# [Requisitos do exercício]
Disponha as linhas entre a que contém "Locate an element on the screen. The width" e a que contém "the image placeholder", inclusive, como um CSV de duas colunas, entrada e saída, com uma linha para cada texto e sua resposta, cada um num campo entre aspas e com as quebras de linha trocadas por espaços. Deixe as imagens de fora.

# [Dados de origem]
________________________________________

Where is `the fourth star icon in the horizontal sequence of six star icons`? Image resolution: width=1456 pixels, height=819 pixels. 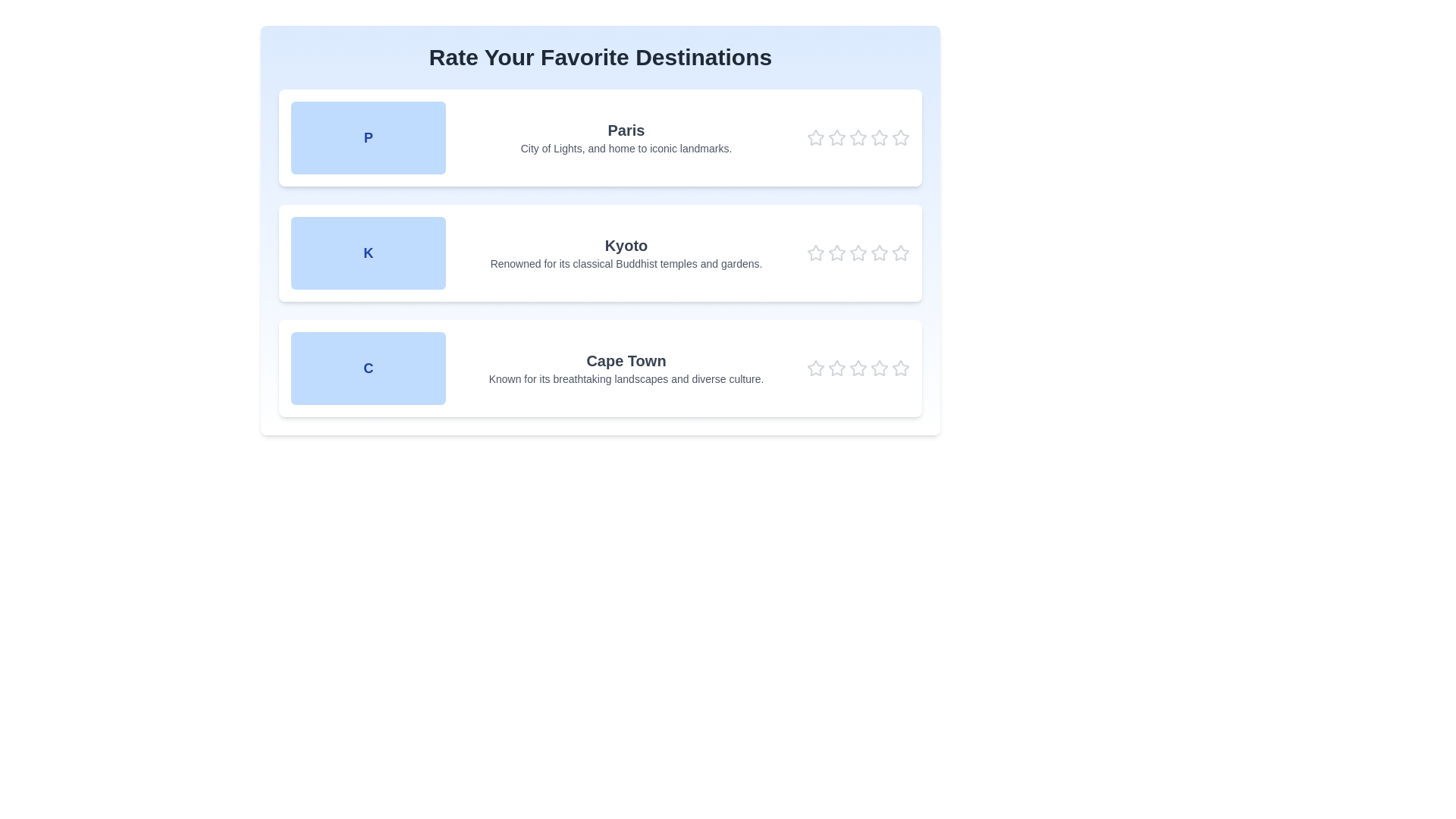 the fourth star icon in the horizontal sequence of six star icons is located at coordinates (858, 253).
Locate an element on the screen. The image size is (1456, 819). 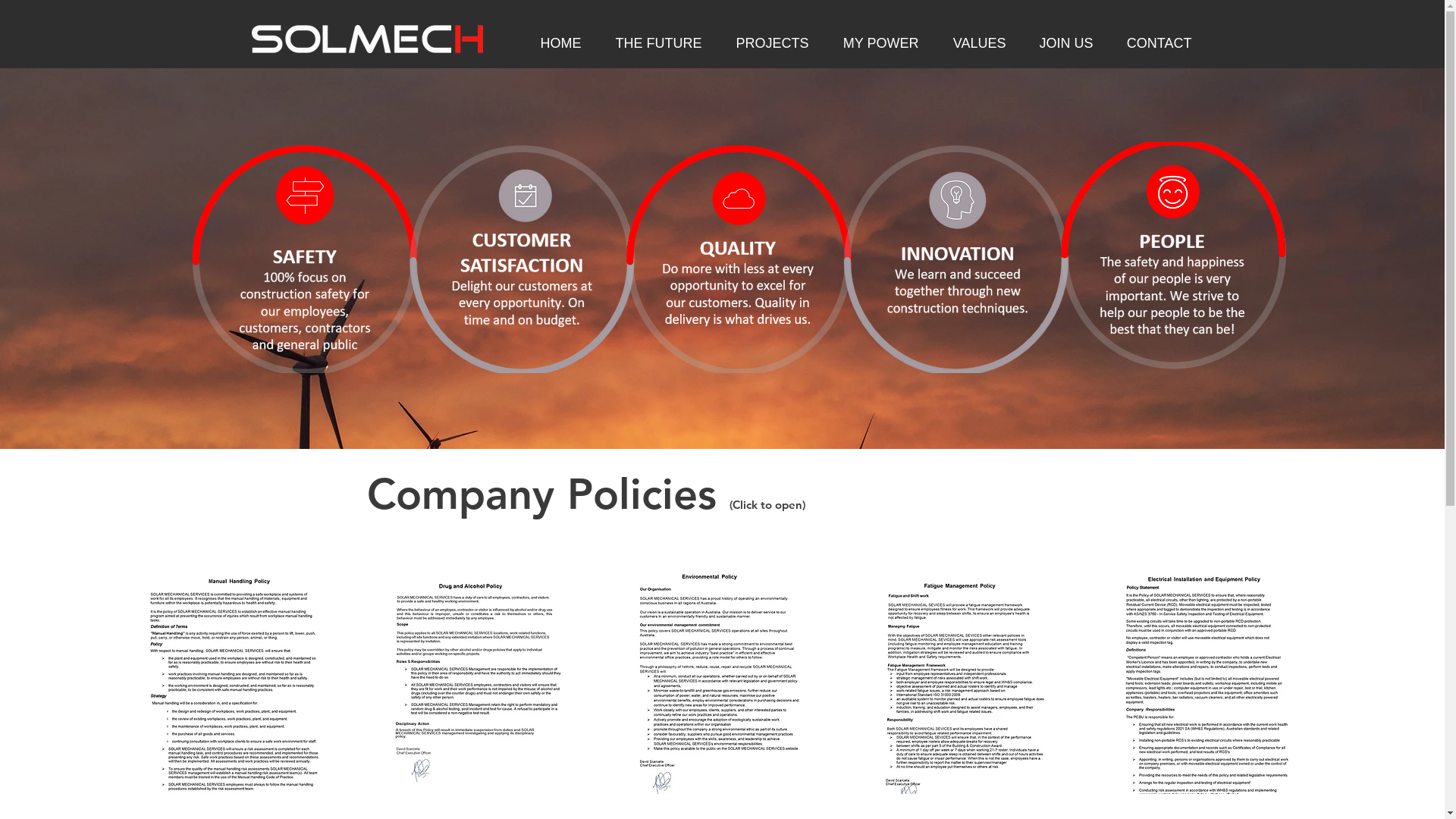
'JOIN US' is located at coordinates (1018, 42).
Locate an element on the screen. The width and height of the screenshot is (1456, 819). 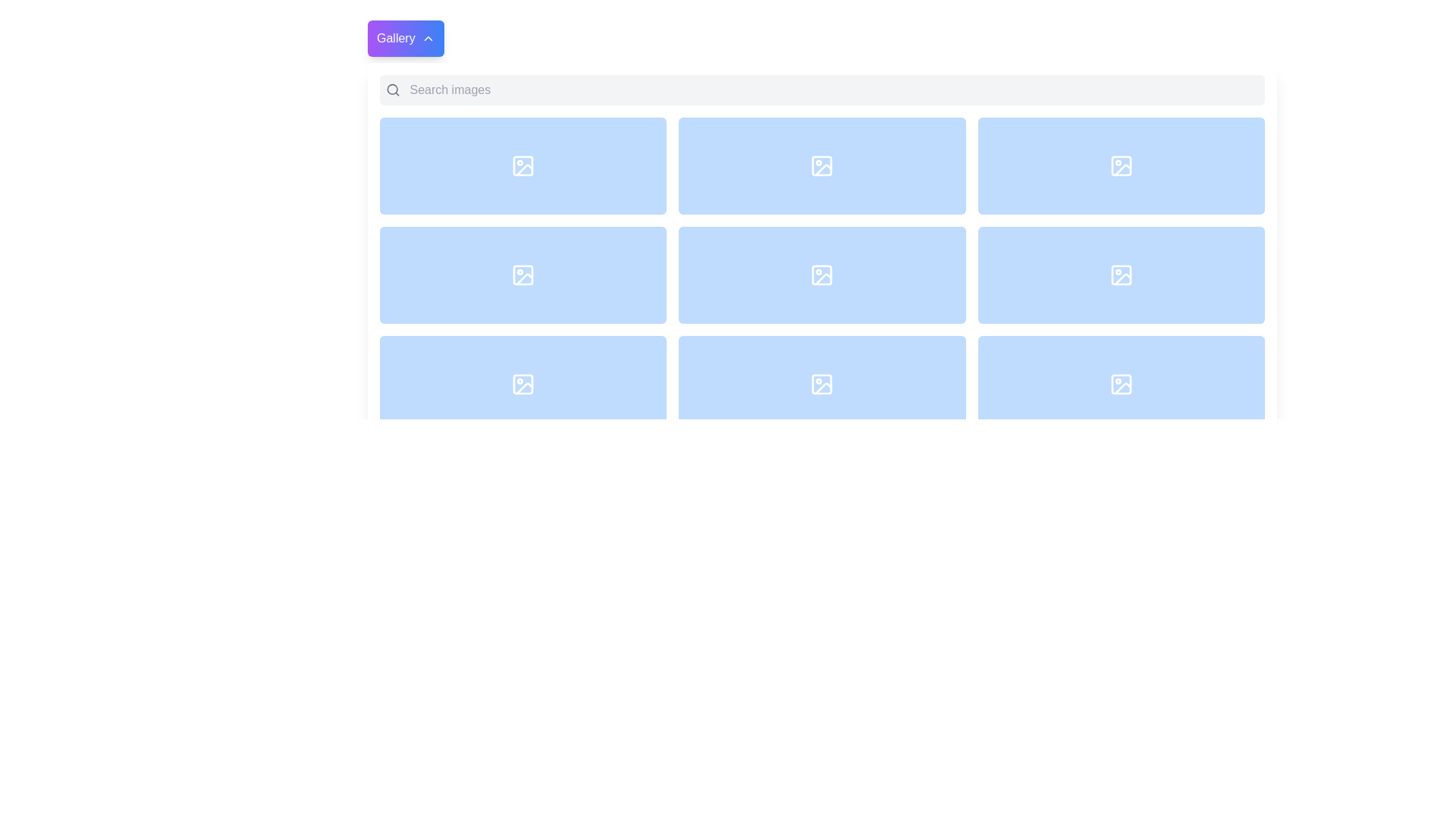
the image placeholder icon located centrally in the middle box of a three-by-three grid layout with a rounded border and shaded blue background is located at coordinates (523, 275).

________________________________________

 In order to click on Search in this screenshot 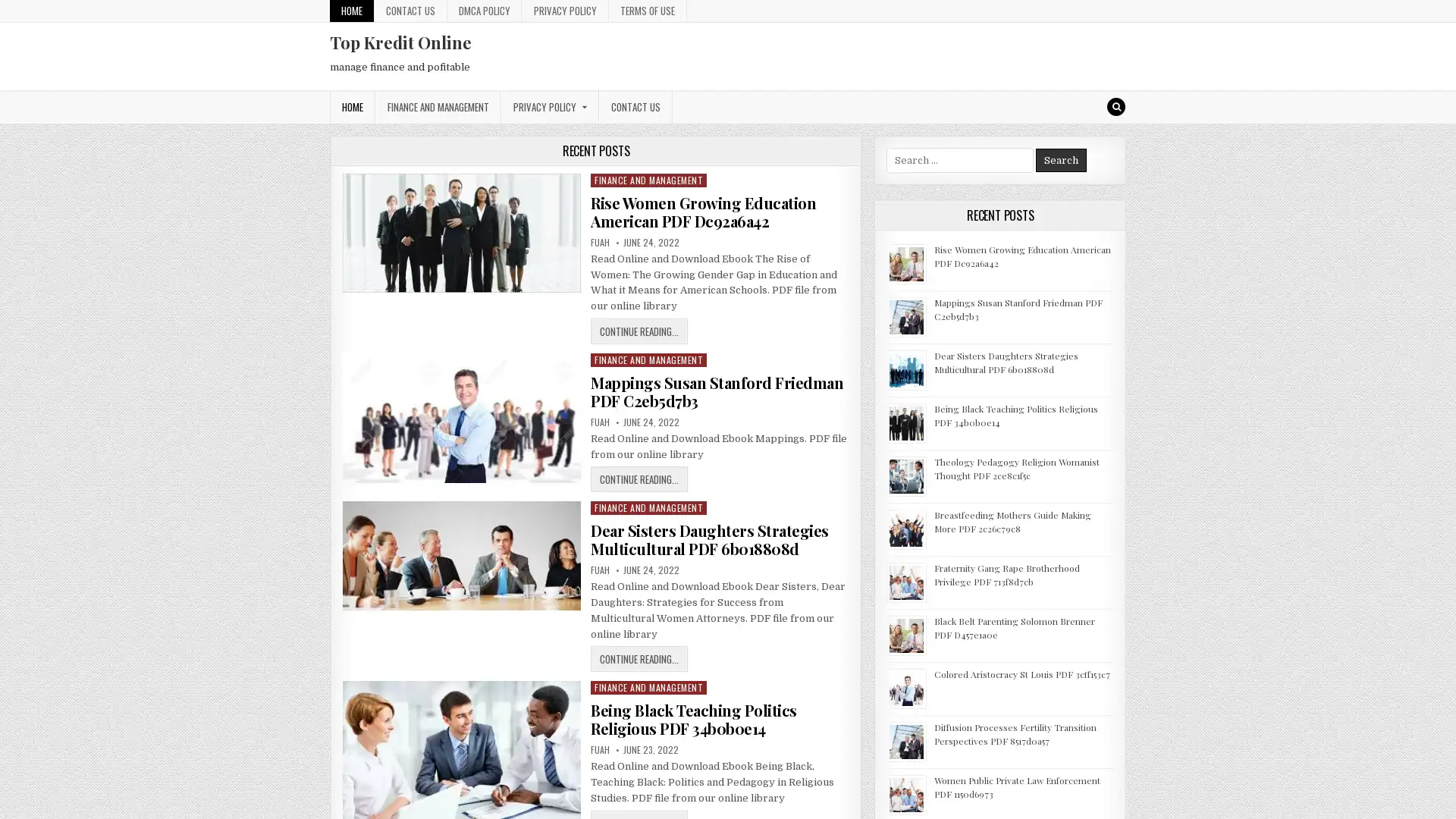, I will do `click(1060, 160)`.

________________________________________

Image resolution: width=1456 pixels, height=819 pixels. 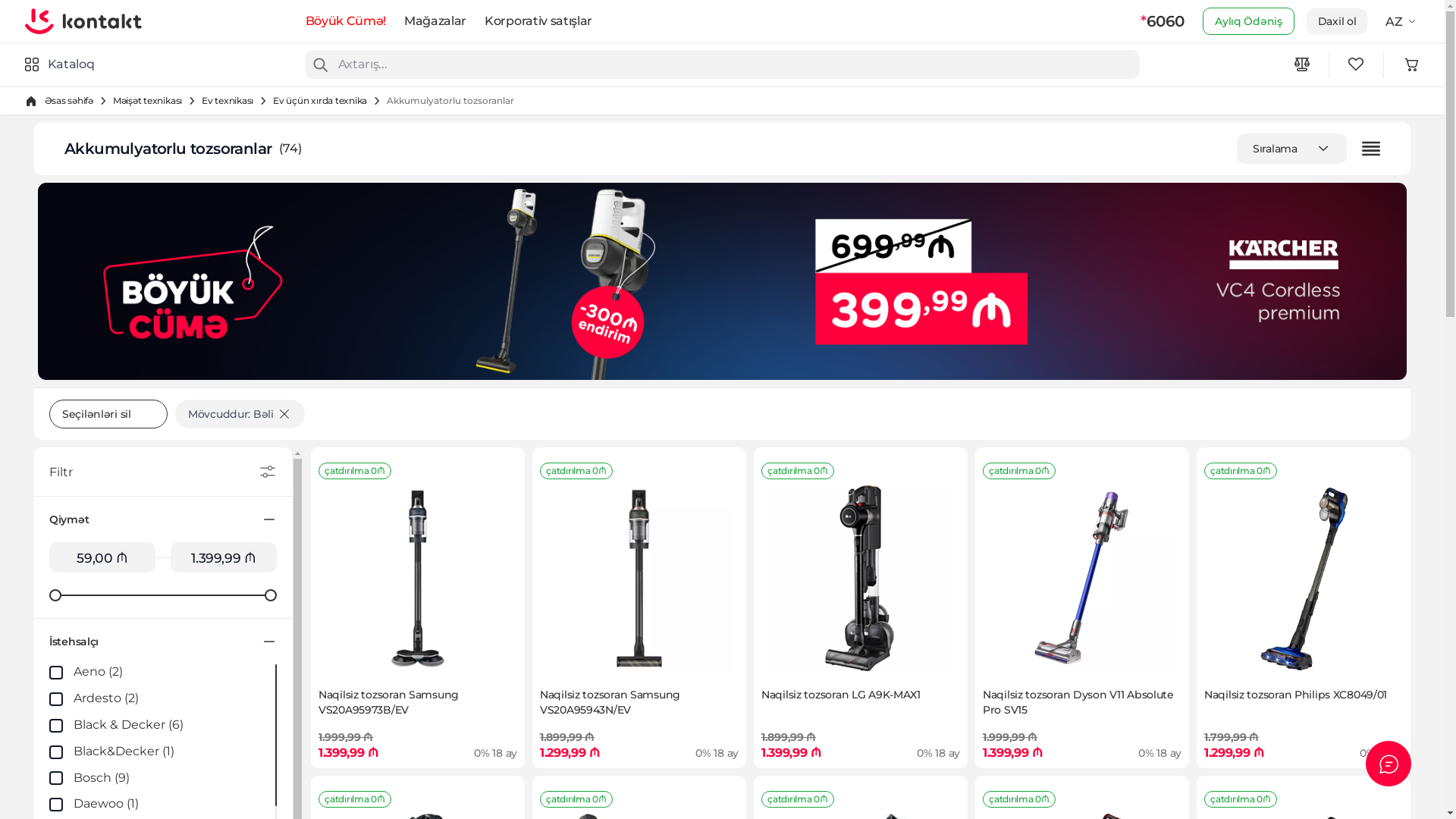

________________________________________

# [Resposta do exercício]
entrada,saída
"Locate an element on the screen. The width and height of the screenshot is (1456, 819).","the image placeholder icon located centrally in the middle box of a three-by-three grid layout with a rounded border and shaded blue background is located at coordinates (523, 275)."